But the 25-year-old could not see the biggest change: The woman taking his lunch order was sitting 3,000 miles away at a computer terminal in Nashua, and fielding calls from Wendy's customers at drive-throughs as far away as Florida and Washington, D.C.
"I had absolutely no idea I was talking to someone in New Hampshire," Moncada said in a phone interview later that day. "Our order was ready at the window. It was really quick."
It took a total of 66 seconds.
The Burbank store is one of several Wendy's restaurants around the country that have been testing the concept, and franchisees plan to expand to at least 200 stores by next spring because the initial tests are so promising. Other fast-food companies, including Burger King, Panda Express, and McDonald's, have also started routing drive-through calls to remote locations to get faster and more accurate orders and let in-store employees concentrate on making food, keeping the store clean, and ringing up sales.
The trend is transforming the fast-food industry in ways that are usually invisible to customers but can yield big results for the restaurants, which count on the drive-through business for about two-thirds of all sales. Every second counts in the race to deliver food faster, and no chain takes that challenge more seriously than Wendy's, which held the top spot as the industry's speediest server for seven straight years until Checker s took first place this year, according to "The Best in Drive-thru 2006" report released last month by QSR magazine. Checker s' average order was delivered in 125.5 seconds, measured from the time the customer reaches the speaker until the bag of food is passed through the window.
That time topped Wendy's by 9.6 seconds.
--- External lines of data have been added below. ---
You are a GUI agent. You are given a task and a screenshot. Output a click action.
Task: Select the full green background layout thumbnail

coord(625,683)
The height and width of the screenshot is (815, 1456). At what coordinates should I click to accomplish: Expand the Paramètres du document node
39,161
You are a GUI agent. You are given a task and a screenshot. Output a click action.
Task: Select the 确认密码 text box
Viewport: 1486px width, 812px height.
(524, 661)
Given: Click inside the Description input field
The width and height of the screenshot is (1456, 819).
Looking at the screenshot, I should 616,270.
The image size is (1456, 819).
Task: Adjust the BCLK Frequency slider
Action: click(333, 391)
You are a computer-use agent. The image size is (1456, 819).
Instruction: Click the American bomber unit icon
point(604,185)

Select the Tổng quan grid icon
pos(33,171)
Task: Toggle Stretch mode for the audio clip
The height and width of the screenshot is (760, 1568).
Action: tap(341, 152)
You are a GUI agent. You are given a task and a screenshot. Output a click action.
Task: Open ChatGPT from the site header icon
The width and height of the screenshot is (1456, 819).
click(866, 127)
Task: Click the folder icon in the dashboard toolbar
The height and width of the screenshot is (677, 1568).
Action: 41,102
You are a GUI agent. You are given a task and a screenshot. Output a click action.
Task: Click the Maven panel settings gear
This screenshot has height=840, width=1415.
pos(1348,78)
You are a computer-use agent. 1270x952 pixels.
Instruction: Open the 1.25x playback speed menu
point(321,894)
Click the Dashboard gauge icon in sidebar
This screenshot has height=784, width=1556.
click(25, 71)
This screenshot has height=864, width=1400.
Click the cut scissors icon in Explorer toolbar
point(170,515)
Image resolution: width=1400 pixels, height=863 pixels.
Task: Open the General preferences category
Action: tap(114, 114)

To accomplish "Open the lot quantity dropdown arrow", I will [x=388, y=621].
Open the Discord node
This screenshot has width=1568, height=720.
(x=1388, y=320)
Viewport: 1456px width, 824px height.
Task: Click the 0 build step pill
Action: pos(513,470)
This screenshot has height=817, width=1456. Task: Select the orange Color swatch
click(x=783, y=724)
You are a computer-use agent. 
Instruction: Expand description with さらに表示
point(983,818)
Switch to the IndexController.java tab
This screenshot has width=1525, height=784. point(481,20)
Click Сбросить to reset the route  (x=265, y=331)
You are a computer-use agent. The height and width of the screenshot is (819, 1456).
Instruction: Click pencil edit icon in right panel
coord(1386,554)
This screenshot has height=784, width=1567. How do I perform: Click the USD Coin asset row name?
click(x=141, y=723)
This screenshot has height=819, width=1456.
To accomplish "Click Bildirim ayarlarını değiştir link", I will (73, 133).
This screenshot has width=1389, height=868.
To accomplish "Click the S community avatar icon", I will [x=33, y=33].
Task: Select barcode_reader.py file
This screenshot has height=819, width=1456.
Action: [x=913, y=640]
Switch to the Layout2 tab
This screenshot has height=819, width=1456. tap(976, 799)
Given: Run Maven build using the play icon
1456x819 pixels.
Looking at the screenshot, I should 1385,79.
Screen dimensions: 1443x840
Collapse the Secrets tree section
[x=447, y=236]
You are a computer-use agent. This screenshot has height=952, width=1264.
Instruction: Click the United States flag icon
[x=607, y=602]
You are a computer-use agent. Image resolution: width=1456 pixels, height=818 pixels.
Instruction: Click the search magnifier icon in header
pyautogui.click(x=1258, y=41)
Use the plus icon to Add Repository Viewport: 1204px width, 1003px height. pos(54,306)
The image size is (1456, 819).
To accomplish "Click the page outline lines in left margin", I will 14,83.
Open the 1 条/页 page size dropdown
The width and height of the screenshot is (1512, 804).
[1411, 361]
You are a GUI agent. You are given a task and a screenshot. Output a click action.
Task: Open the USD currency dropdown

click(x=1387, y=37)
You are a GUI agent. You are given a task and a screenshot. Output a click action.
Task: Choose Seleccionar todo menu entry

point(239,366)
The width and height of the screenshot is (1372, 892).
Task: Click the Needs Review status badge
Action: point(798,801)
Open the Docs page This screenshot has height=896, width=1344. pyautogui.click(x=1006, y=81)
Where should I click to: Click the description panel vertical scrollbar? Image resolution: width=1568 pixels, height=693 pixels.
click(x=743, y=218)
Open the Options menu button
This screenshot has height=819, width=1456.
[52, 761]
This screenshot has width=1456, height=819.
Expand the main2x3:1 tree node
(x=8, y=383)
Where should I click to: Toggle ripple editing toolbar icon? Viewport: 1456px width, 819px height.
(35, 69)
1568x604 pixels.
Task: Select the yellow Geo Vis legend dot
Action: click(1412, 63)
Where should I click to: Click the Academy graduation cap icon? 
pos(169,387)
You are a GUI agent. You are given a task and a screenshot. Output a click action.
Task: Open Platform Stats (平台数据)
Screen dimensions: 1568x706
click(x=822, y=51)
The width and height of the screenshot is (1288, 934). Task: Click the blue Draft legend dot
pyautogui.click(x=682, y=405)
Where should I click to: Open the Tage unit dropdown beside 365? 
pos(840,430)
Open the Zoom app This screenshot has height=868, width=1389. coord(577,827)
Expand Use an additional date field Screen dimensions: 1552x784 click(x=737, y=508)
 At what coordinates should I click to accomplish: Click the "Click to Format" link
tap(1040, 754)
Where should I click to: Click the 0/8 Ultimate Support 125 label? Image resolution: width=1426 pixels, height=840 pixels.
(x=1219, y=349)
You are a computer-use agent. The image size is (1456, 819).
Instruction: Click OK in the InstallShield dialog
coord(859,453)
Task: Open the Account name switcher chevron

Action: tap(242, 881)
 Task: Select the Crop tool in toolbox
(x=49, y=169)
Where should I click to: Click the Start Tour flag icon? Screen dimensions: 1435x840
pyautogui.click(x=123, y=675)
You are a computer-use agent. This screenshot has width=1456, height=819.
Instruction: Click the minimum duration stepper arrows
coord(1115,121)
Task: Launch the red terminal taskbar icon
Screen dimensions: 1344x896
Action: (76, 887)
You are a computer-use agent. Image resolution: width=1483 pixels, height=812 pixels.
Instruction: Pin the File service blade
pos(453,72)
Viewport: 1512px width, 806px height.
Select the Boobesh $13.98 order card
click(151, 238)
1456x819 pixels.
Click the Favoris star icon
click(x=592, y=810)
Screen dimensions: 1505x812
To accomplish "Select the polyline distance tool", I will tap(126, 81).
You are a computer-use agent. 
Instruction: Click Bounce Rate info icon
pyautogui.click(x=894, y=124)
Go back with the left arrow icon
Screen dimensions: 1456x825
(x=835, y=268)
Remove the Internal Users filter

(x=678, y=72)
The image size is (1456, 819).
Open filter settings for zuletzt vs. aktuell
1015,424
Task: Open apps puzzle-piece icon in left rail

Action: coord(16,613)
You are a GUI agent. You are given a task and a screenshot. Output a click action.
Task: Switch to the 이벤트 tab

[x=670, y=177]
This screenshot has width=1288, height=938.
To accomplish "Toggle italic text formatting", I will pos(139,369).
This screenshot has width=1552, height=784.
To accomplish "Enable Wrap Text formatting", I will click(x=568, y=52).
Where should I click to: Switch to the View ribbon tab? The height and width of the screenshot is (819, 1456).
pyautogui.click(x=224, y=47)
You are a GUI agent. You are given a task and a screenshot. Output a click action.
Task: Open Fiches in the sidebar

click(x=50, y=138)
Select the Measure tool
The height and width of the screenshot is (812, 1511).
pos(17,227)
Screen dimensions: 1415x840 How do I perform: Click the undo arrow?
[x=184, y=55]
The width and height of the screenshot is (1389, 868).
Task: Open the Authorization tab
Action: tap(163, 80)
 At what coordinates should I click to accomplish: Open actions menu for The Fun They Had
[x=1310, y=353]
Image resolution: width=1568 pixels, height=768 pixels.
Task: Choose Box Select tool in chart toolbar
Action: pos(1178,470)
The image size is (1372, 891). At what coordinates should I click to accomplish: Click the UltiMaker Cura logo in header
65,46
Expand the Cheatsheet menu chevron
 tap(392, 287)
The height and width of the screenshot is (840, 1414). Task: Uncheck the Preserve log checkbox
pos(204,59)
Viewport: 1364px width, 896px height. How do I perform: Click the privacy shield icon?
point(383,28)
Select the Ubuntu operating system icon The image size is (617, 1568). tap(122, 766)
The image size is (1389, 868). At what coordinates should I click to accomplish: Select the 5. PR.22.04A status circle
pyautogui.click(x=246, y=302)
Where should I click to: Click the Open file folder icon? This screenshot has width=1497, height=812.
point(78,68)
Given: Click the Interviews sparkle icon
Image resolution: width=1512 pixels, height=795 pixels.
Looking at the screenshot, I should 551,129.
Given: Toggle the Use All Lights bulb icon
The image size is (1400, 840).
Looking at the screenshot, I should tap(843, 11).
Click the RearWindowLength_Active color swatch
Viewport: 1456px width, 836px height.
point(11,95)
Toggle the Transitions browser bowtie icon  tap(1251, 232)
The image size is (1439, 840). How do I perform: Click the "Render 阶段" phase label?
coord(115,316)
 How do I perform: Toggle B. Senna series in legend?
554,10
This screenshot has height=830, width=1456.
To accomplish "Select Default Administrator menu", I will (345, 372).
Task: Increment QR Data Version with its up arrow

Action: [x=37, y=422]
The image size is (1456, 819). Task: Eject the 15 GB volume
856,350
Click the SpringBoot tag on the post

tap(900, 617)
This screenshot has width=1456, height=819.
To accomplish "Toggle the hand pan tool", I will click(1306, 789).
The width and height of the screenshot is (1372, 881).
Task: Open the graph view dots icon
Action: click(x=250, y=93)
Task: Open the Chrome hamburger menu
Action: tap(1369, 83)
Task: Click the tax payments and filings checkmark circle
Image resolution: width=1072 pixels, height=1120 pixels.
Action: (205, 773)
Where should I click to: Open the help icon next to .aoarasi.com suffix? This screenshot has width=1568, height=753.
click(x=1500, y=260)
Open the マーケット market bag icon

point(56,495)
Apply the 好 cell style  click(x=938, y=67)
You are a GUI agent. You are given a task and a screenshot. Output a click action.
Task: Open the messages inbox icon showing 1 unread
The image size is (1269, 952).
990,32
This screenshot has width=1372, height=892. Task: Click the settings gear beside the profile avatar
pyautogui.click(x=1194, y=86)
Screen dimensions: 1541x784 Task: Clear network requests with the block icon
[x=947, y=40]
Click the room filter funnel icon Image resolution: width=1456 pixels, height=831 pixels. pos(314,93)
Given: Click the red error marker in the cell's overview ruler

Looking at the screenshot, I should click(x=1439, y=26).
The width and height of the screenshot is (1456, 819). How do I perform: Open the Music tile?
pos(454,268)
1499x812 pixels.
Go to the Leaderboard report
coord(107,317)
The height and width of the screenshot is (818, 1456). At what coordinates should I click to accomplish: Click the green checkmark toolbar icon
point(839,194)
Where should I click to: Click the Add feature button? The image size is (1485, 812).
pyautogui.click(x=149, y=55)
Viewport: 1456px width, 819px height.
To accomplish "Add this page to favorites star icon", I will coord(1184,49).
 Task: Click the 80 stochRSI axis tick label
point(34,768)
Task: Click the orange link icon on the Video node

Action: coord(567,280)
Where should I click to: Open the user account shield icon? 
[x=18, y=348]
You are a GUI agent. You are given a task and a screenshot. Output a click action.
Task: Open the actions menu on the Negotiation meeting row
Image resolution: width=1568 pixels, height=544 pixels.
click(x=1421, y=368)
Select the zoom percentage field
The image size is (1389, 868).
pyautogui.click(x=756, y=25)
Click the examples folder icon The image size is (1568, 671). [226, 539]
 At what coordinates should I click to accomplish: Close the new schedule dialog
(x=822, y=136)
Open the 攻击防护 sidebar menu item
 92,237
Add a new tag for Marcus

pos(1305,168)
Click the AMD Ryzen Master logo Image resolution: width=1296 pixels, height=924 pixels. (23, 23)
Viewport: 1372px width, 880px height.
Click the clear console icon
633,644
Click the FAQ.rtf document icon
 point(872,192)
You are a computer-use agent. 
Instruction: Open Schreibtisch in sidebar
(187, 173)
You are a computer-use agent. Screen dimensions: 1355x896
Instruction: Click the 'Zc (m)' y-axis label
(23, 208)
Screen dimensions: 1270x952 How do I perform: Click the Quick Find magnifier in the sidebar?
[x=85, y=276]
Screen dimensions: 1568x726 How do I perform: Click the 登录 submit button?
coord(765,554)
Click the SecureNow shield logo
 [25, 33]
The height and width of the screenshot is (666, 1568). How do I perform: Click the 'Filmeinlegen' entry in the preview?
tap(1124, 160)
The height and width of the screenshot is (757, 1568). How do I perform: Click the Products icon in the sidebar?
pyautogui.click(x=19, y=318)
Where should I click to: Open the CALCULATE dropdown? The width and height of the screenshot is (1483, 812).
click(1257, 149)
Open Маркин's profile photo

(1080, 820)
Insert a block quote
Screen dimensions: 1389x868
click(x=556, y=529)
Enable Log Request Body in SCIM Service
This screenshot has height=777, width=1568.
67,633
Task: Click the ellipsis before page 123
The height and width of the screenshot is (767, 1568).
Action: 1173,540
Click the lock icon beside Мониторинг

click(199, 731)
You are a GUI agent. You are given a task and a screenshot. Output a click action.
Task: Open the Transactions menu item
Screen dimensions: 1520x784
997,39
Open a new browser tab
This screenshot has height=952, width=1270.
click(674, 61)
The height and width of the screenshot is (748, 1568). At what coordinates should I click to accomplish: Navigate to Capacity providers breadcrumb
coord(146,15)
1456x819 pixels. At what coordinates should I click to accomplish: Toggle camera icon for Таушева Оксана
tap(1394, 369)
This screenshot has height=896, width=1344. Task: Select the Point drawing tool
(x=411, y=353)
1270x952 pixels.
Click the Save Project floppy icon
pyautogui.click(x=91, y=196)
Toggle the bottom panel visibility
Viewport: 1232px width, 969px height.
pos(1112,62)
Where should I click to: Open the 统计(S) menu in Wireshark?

But at the Wendy's stores that use call centers, drive-through transactions are expected to be completed in under 90 seconds.
"Everyone is looking at these call centers," said Dennis Lombardi , executive vice president of food-services strategies at WD Partners in Columbus, Ohio. "You can move orders faster, increase the average check by selling them extras -- 'Would you like fries with that?' -- and improve order accuracy. It will become the norm in the next five to 10 years."
Typically, fast-food workers who handle drive-through calls are multitasking, wearing headsets to take orders while filling drinks or bagging food. It's a high-pressure job and employees often are more concerned about rushing through orders than trying to sell more food or being polite to customers.